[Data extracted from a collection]
###

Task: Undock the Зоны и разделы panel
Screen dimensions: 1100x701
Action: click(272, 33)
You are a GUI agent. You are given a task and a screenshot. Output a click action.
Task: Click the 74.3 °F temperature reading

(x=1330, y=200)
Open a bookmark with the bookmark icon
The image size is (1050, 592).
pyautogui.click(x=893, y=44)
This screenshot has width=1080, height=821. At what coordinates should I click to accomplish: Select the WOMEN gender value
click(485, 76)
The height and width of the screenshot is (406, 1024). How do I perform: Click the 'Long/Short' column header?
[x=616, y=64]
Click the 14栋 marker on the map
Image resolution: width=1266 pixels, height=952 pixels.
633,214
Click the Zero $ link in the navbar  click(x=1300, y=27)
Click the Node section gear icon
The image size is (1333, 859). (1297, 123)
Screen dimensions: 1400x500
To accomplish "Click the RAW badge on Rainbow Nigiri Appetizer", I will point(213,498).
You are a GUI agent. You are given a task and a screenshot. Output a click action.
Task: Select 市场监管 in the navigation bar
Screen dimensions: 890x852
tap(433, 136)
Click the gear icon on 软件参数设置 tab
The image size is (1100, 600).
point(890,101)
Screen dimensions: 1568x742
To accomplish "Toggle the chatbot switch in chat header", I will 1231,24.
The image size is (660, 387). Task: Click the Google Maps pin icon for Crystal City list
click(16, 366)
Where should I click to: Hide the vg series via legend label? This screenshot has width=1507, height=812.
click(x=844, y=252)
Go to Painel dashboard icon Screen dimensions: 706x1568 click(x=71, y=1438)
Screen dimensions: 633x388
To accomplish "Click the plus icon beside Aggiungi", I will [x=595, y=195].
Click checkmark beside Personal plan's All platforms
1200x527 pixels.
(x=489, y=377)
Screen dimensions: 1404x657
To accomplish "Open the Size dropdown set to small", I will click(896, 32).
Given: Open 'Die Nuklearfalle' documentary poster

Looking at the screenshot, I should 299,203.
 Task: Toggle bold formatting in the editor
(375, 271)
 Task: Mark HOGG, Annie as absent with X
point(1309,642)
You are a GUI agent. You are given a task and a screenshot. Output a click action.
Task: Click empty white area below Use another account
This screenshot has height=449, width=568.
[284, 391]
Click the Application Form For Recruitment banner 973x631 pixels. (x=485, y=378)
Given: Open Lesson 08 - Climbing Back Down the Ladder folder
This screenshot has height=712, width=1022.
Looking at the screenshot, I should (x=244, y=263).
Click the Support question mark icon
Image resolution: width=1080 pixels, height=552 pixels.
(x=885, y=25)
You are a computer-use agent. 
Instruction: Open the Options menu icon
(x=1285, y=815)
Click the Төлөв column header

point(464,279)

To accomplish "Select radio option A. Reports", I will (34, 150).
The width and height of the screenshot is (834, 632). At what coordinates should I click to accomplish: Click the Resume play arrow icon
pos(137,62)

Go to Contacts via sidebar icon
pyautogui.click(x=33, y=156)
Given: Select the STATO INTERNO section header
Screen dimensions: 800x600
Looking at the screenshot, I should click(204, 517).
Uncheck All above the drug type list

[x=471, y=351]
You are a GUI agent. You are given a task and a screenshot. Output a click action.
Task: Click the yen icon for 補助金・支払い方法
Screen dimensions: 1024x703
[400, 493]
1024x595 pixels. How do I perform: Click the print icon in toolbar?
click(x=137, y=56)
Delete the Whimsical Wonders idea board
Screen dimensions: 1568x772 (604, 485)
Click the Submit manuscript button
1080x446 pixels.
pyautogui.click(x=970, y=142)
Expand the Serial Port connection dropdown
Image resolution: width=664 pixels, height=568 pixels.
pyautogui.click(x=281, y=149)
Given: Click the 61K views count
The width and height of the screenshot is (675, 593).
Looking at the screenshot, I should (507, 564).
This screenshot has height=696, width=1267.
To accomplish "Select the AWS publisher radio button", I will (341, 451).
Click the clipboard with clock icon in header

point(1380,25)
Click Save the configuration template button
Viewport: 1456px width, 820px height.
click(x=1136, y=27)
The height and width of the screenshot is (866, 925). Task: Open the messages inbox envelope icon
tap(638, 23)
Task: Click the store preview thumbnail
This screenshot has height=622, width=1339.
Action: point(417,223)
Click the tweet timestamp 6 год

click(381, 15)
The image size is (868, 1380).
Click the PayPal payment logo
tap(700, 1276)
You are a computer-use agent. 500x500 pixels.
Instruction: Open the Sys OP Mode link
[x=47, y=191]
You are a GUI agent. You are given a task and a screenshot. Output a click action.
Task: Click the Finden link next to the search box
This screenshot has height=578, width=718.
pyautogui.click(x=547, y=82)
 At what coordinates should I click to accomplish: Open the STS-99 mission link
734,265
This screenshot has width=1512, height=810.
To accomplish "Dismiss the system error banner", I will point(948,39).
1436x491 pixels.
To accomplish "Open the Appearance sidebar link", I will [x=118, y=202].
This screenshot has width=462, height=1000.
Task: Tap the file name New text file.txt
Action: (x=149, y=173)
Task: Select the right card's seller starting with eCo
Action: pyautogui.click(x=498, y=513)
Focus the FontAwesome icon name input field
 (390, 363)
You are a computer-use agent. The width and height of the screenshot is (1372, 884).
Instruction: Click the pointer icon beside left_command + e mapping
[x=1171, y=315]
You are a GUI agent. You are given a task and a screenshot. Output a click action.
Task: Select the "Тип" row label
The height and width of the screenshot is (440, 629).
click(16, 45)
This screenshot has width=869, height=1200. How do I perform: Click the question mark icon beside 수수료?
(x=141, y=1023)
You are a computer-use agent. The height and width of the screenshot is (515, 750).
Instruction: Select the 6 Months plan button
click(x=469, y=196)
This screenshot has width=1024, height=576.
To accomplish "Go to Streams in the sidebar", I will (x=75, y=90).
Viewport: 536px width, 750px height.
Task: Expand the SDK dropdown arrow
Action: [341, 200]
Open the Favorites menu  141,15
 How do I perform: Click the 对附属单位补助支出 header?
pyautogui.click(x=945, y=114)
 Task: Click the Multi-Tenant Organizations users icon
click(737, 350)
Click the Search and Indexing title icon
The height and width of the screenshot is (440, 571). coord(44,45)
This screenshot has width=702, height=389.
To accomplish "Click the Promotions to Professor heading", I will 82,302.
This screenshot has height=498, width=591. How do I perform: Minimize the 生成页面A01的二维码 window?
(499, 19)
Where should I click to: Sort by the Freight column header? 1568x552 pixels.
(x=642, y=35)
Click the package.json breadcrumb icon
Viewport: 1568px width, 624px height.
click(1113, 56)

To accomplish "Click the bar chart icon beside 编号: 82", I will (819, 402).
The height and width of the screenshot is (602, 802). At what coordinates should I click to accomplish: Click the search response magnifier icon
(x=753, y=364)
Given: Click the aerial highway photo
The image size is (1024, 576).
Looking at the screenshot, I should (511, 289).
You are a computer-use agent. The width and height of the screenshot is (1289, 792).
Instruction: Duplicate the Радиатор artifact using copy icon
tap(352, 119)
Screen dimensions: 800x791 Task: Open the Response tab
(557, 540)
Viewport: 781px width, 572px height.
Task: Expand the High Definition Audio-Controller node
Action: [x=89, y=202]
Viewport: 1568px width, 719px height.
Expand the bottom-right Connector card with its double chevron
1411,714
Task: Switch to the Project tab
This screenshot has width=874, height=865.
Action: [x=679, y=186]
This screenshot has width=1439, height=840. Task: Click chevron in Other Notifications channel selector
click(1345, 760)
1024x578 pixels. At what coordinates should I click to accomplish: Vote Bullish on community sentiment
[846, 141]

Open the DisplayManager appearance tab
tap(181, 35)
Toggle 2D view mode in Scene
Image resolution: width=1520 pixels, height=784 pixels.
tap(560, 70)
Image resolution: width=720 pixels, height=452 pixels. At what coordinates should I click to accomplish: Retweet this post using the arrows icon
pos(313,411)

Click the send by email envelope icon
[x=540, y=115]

###

Exactly and without omission, set down every entry.

> Output for this exercise
Task: Undock the Зоны и разделы panel
Screen dimensions: 1100x701
Action: click(272, 33)
You are a GUI agent. You are given a task and a screenshot. Output a click action.
Task: Click the 74.3 °F temperature reading

(x=1330, y=200)
Open a bookmark with the bookmark icon
The image size is (1050, 592).
pyautogui.click(x=893, y=44)
This screenshot has width=1080, height=821. At what coordinates should I click to accomplish: Select the WOMEN gender value
click(485, 76)
The height and width of the screenshot is (406, 1024). How do I perform: Click the 'Long/Short' column header?
[x=616, y=64]
Click the 14栋 marker on the map
Image resolution: width=1266 pixels, height=952 pixels.
633,214
Click the Zero $ link in the navbar  click(x=1300, y=27)
Click the Node section gear icon
The image size is (1333, 859). (1297, 123)
Screen dimensions: 1400x500
To accomplish "Click the RAW badge on Rainbow Nigiri Appetizer", I will point(213,498).
You are a GUI agent. You are given a task and a screenshot. Output a click action.
Task: Select 市场监管 in the navigation bar
Screen dimensions: 890x852
tap(433, 136)
Click the gear icon on 软件参数设置 tab
The image size is (1100, 600).
point(890,101)
Screen dimensions: 1568x742
To accomplish "Toggle the chatbot switch in chat header", I will 1231,24.
The image size is (660, 387). Task: Click the Google Maps pin icon for Crystal City list
click(16, 366)
Where should I click to: Hide the vg series via legend label? This screenshot has width=1507, height=812.
click(x=844, y=252)
Go to Painel dashboard icon Screen dimensions: 706x1568 click(x=71, y=1438)
Screen dimensions: 633x388
To accomplish "Click the plus icon beside Aggiungi", I will [x=595, y=195].
Click checkmark beside Personal plan's All platforms
1200x527 pixels.
(x=489, y=377)
Screen dimensions: 1404x657
To accomplish "Open the Size dropdown set to small", I will click(896, 32).
Given: Open 'Die Nuklearfalle' documentary poster

Looking at the screenshot, I should 299,203.
 Task: Toggle bold formatting in the editor
(375, 271)
 Task: Mark HOGG, Annie as absent with X
point(1309,642)
You are a GUI agent. You are given a task and a screenshot. Output a click action.
Task: Click empty white area below Use another account
This screenshot has height=449, width=568.
[284, 391]
Click the Application Form For Recruitment banner 973x631 pixels. (x=485, y=378)
Given: Open Lesson 08 - Climbing Back Down the Ladder folder
This screenshot has height=712, width=1022.
Looking at the screenshot, I should (x=244, y=263).
Click the Support question mark icon
Image resolution: width=1080 pixels, height=552 pixels.
(x=885, y=25)
You are a computer-use agent. 
Instruction: Open the Options menu icon
(x=1285, y=815)
Click the Төлөв column header

point(464,279)

To accomplish "Select radio option A. Reports", I will (34, 150).
The width and height of the screenshot is (834, 632). At what coordinates should I click to accomplish: Click the Resume play arrow icon
pos(137,62)

Go to Contacts via sidebar icon
pyautogui.click(x=33, y=156)
Given: Select the STATO INTERNO section header
Screen dimensions: 800x600
Looking at the screenshot, I should click(204, 517).
Uncheck All above the drug type list

[x=471, y=351]
You are a GUI agent. You are given a task and a screenshot. Output a click action.
Task: Click the yen icon for 補助金・支払い方法
Screen dimensions: 1024x703
[400, 493]
1024x595 pixels. How do I perform: Click the print icon in toolbar?
click(x=137, y=56)
Delete the Whimsical Wonders idea board
Screen dimensions: 1568x772 (604, 485)
Click the Submit manuscript button
1080x446 pixels.
pyautogui.click(x=970, y=142)
Expand the Serial Port connection dropdown
Image resolution: width=664 pixels, height=568 pixels.
pyautogui.click(x=281, y=149)
Given: Click the 61K views count
The width and height of the screenshot is (675, 593).
Looking at the screenshot, I should (507, 564).
This screenshot has height=696, width=1267.
To accomplish "Select the AWS publisher radio button", I will (341, 451).
Click the clipboard with clock icon in header

point(1380,25)
Click Save the configuration template button
Viewport: 1456px width, 820px height.
click(x=1136, y=27)
The height and width of the screenshot is (866, 925). Task: Open the messages inbox envelope icon
tap(638, 23)
Task: Click the store preview thumbnail
This screenshot has height=622, width=1339.
Action: point(417,223)
Click the tweet timestamp 6 год

click(381, 15)
The image size is (868, 1380).
Click the PayPal payment logo
tap(700, 1276)
You are a computer-use agent. 500x500 pixels.
Instruction: Open the Sys OP Mode link
[x=47, y=191]
You are a GUI agent. You are given a task and a screenshot. Output a click action.
Task: Click the Finden link next to the search box
This screenshot has height=578, width=718.
pyautogui.click(x=547, y=82)
 At what coordinates should I click to accomplish: Open the STS-99 mission link
734,265
This screenshot has width=1512, height=810.
To accomplish "Dismiss the system error banner", I will point(948,39).
1436x491 pixels.
To accomplish "Open the Appearance sidebar link", I will [x=118, y=202].
This screenshot has width=462, height=1000.
Task: Tap the file name New text file.txt
Action: (x=149, y=173)
Task: Select the right card's seller starting with eCo
Action: pyautogui.click(x=498, y=513)
Focus the FontAwesome icon name input field
 (390, 363)
You are a computer-use agent. The width and height of the screenshot is (1372, 884).
Instruction: Click the pointer icon beside left_command + e mapping
[x=1171, y=315]
You are a GUI agent. You are given a task and a screenshot. Output a click action.
Task: Select the "Тип" row label
The height and width of the screenshot is (440, 629).
click(16, 45)
This screenshot has width=869, height=1200. How do I perform: Click the question mark icon beside 수수료?
(x=141, y=1023)
You are a computer-use agent. The height and width of the screenshot is (515, 750).
Instruction: Select the 6 Months plan button
click(x=469, y=196)
This screenshot has width=1024, height=576.
To accomplish "Go to Streams in the sidebar", I will (x=75, y=90).
Viewport: 536px width, 750px height.
Task: Expand the SDK dropdown arrow
Action: [341, 200]
Open the Favorites menu  141,15
 How do I perform: Click the 对附属单位补助支出 header?
pyautogui.click(x=945, y=114)
 Task: Click the Multi-Tenant Organizations users icon
click(737, 350)
Click the Search and Indexing title icon
The height and width of the screenshot is (440, 571). coord(44,45)
This screenshot has width=702, height=389.
To accomplish "Click the Promotions to Professor heading", I will 82,302.
This screenshot has height=498, width=591. How do I perform: Minimize the 生成页面A01的二维码 window?
(499, 19)
Where should I click to: Sort by the Freight column header? 1568x552 pixels.
(x=642, y=35)
Click the package.json breadcrumb icon
Viewport: 1568px width, 624px height.
click(1113, 56)

To accomplish "Click the bar chart icon beside 编号: 82", I will (819, 402).
The height and width of the screenshot is (602, 802). At what coordinates should I click to accomplish: Click the search response magnifier icon
(x=753, y=364)
Given: Click the aerial highway photo
The image size is (1024, 576).
Looking at the screenshot, I should (511, 289).
You are a computer-use agent. The width and height of the screenshot is (1289, 792).
Instruction: Duplicate the Радиатор artifact using copy icon
tap(352, 119)
Screen dimensions: 800x791 Task: Open the Response tab
(557, 540)
Viewport: 781px width, 572px height.
Task: Expand the High Definition Audio-Controller node
Action: [x=89, y=202]
Viewport: 1568px width, 719px height.
Expand the bottom-right Connector card with its double chevron
1411,714
Task: Switch to the Project tab
This screenshot has width=874, height=865.
Action: [x=679, y=186]
This screenshot has width=1439, height=840. Task: Click chevron in Other Notifications channel selector
click(1345, 760)
1024x578 pixels. At what coordinates should I click to accomplish: Vote Bullish on community sentiment
[846, 141]

Open the DisplayManager appearance tab
tap(181, 35)
Toggle 2D view mode in Scene
Image resolution: width=1520 pixels, height=784 pixels.
tap(560, 70)
Image resolution: width=720 pixels, height=452 pixels. At what coordinates should I click to accomplish: Retweet this post using the arrows icon
pos(313,411)

Click the send by email envelope icon
[x=540, y=115]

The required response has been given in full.